Latin Literature and the Leipzig Corpus Miner: an example of NLP techniques applied to a historical language

Celano, Giuseppe G. A.
Leipzig University, Germany
giuseppegacelano@gmail.com

Niekler, Andreas
Leipzig University, Germany
aniekler@informatik.uni-leipzig.de

This contribution presents the early phase of an ongoing work to integrate into the Leipzig Corpus Miner (LCM) the Perseus Digital Latin Library, a more-than-10M-word open-source XML collection of documents attesting Latin literature from the early writers (c. 200 BC) to those of the Imperial Period (c. 200 AD). We aim to employ the LCM as a heuristic tool to study language variation and discover (new) topics in Latin literature.

The LCM is a text mining infrastructure allowing access to a variety of data analyses via a GUI. It stores data, which can be inspected for information retrieval or lexicometrics. The former is based on full text indexes and customizable dictionaries, while the latter consists in frequency or co-occurrence analyses, as well as extraction of key terms. More powerfully, the LCM can perform topic modeling with different statistical methods, which detect latent variables both in single texts and collections. It is also possible to add new annotations to the data, which provide the basis for various classifications. Notably, the LCM also allows a variety of visualizations.

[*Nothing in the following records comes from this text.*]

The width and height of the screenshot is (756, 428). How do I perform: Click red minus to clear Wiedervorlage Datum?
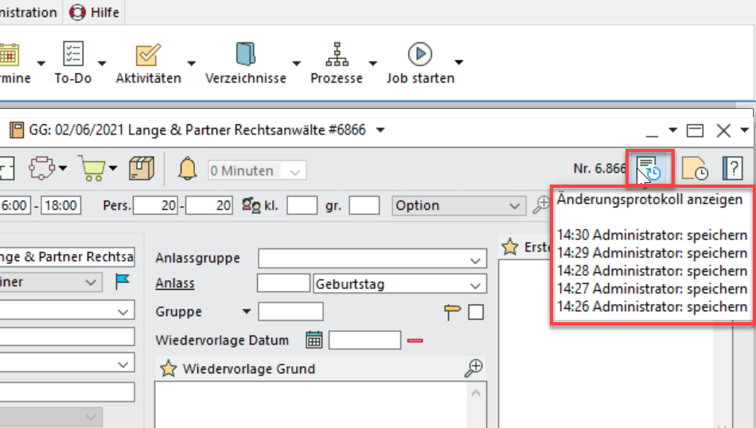(415, 340)
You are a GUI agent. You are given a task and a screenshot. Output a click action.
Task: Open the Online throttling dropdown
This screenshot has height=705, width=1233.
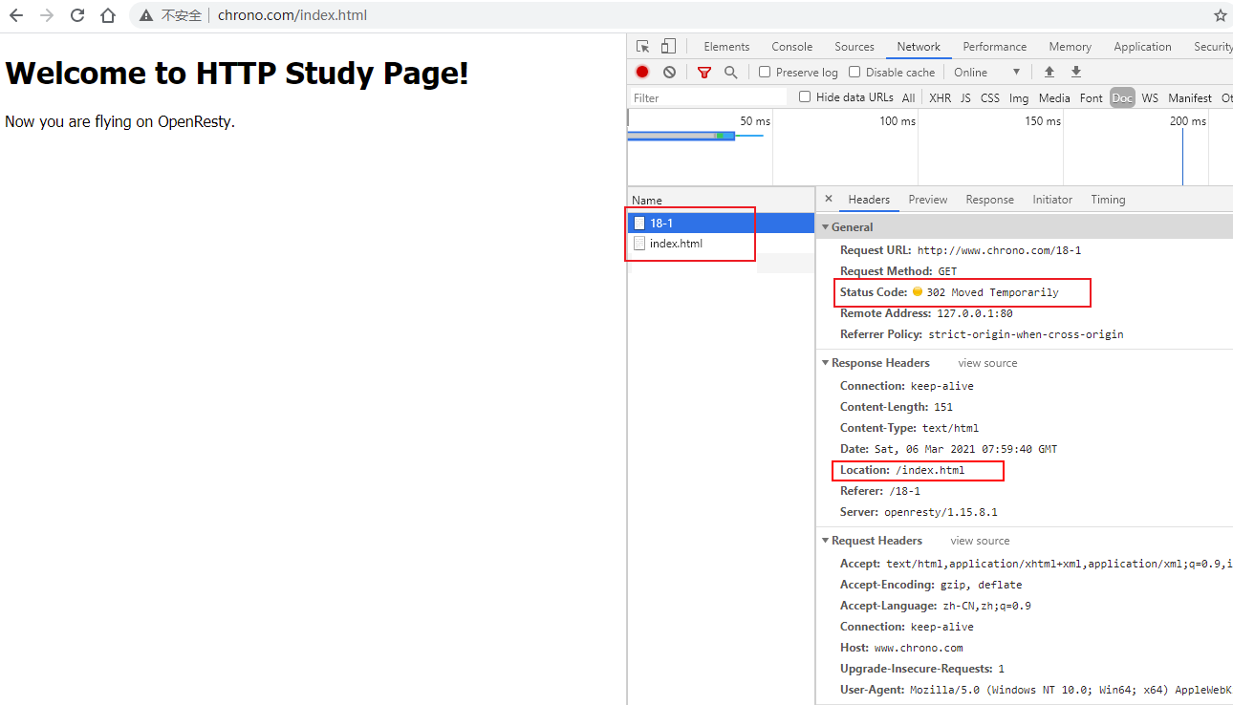pos(987,73)
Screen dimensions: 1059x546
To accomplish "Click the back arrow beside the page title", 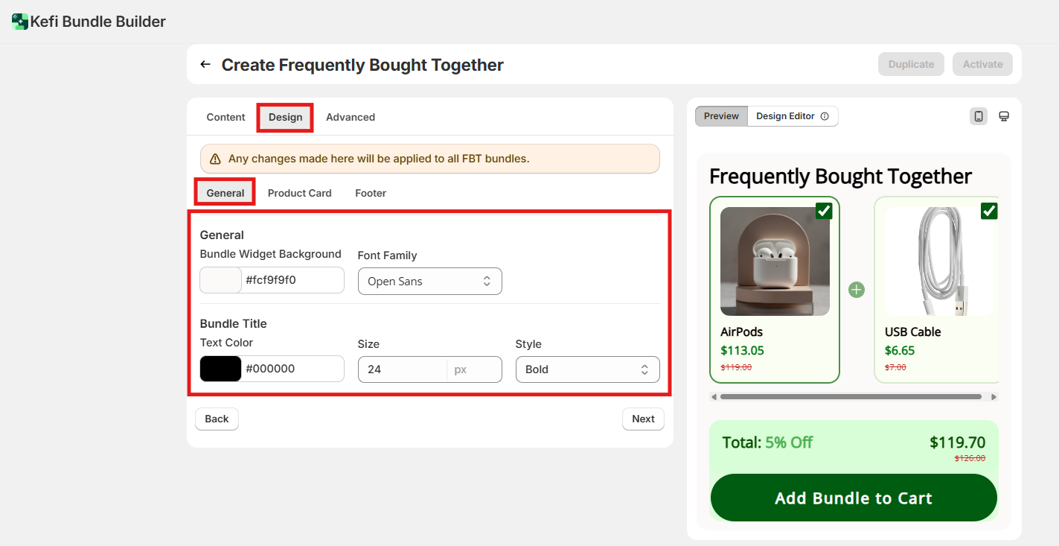I will click(x=205, y=65).
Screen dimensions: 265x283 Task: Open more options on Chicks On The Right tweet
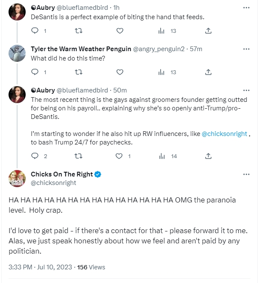pyautogui.click(x=246, y=174)
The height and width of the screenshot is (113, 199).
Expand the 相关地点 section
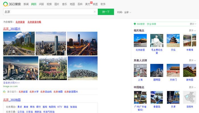pos(192,31)
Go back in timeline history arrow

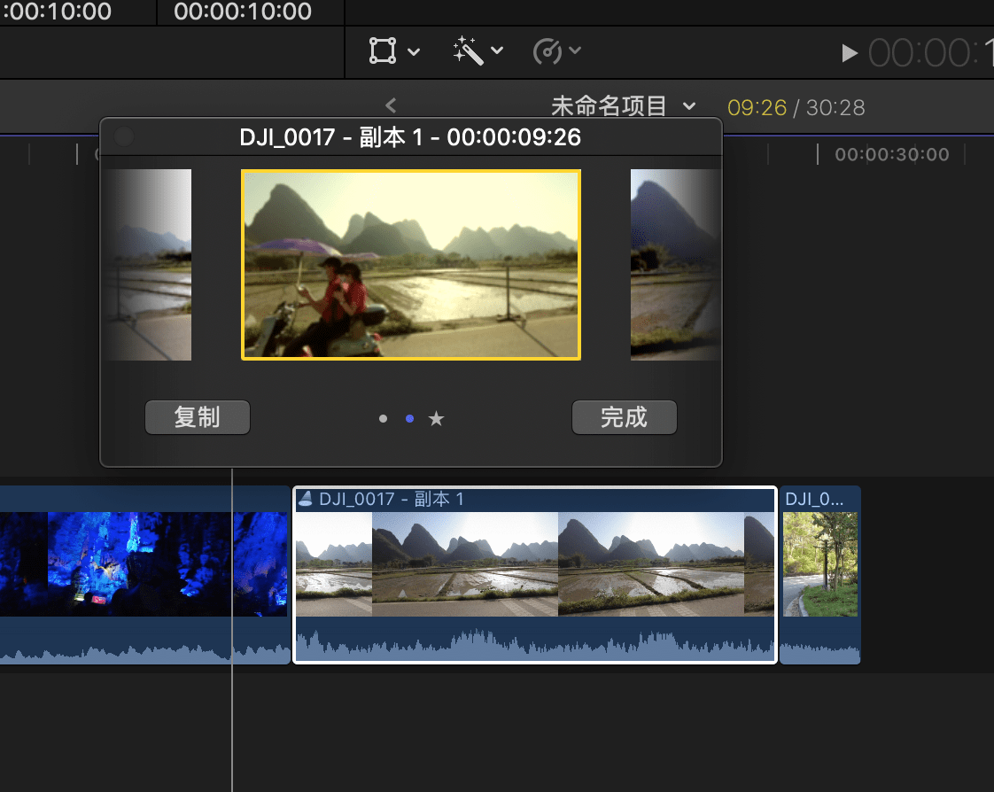coord(391,106)
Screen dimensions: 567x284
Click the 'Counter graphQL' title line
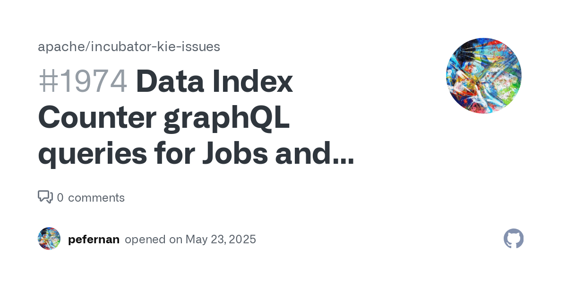163,119
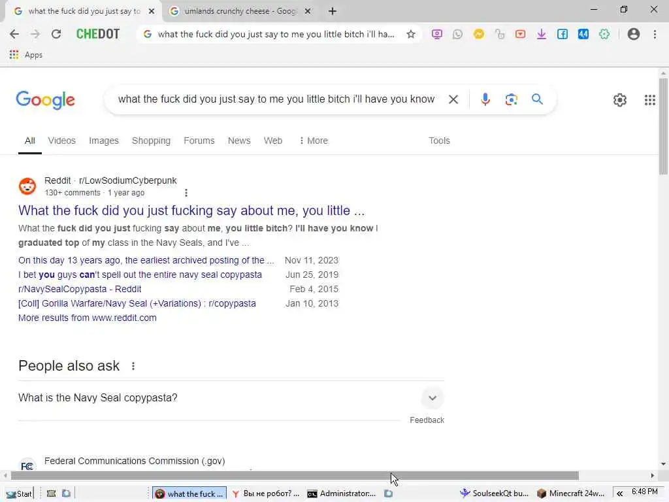Image resolution: width=669 pixels, height=502 pixels.
Task: Open the Google apps grid icon
Action: 650,100
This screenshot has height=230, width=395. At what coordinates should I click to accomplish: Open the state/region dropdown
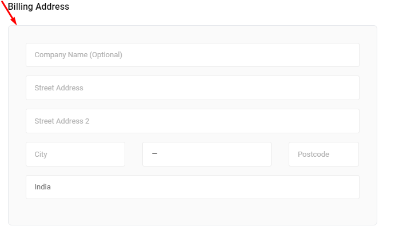pos(207,154)
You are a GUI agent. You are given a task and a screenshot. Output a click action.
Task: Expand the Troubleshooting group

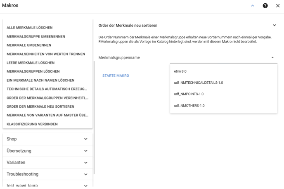tap(47, 174)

We assume that application of these NLP technologies to Latin literature can help us identify new directions of research, as well as shed new light on a large number of old questions concerning linguistic change, literary genre classification, authorial attribution, and text reuse.

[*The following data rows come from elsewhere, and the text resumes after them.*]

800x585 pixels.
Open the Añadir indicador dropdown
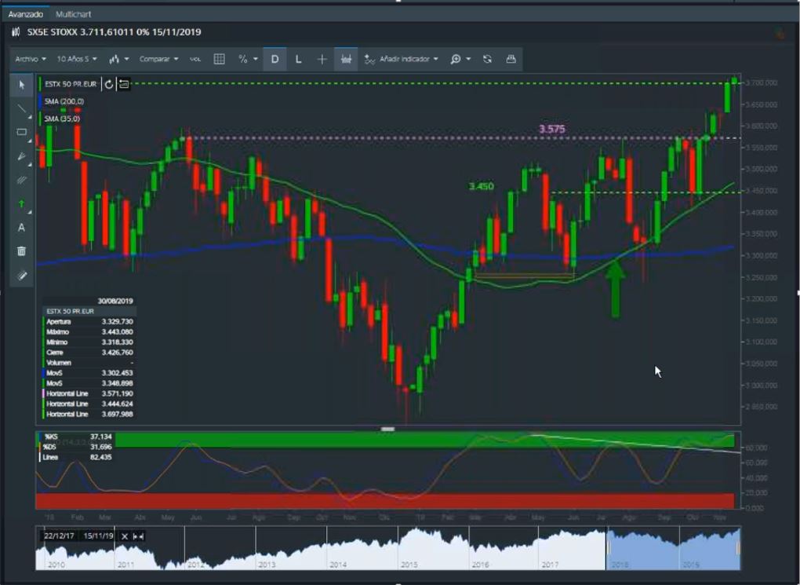coord(402,59)
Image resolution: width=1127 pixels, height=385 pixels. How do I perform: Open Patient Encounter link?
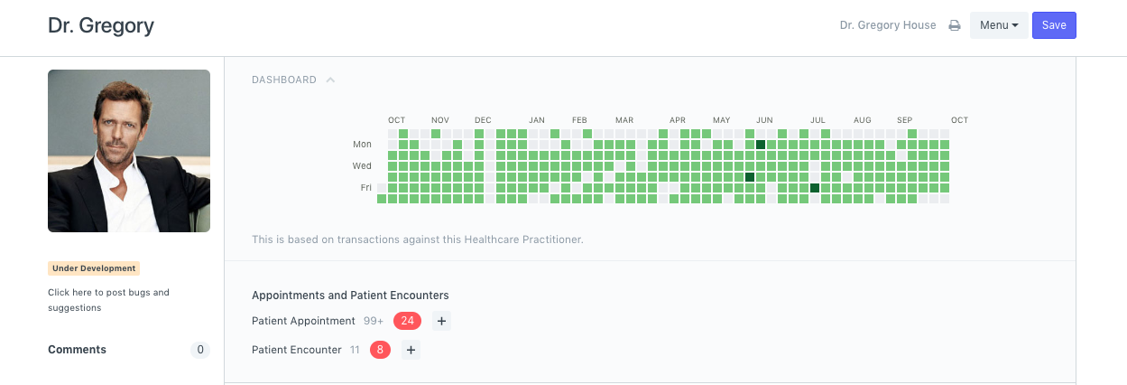(296, 350)
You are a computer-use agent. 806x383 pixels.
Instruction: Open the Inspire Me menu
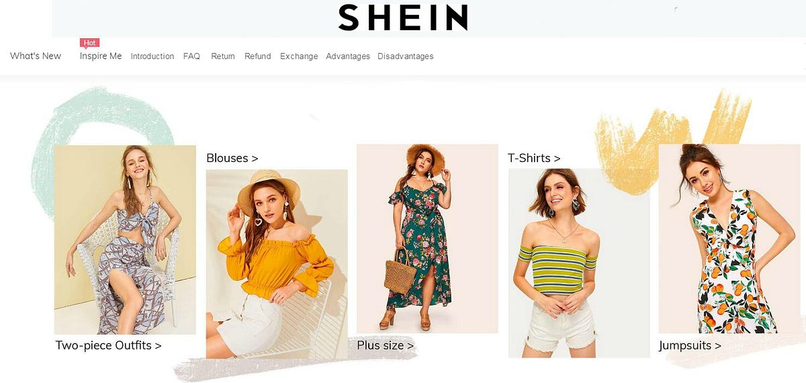(101, 56)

Since part-of-speech tagging is necessary in order for the LCM to perform more accurate analyses, we have so far focused on porting a subset of the Latin collection which has been semi-automatically annotated for morphosyntax (Latin Dependency Treebank). The morphological information here contained provides the fine-grained part of speech and the lemma for each word, while syntactic analysis shows labeled dependency relations (i.e., which word depends on which word with which function).

These annotated data have allowed us to train a tokenizer, sentence splitter, and PoS tagger via the Apache OpenNLP library, a machine learning based toolkit on which the LCM relies to ingest data before analysis. The models we have built will be used to automatically annotate more texts. We document the issues concerning this preliminary phase and show some examples of automatic analyses which can be performed with the LCM.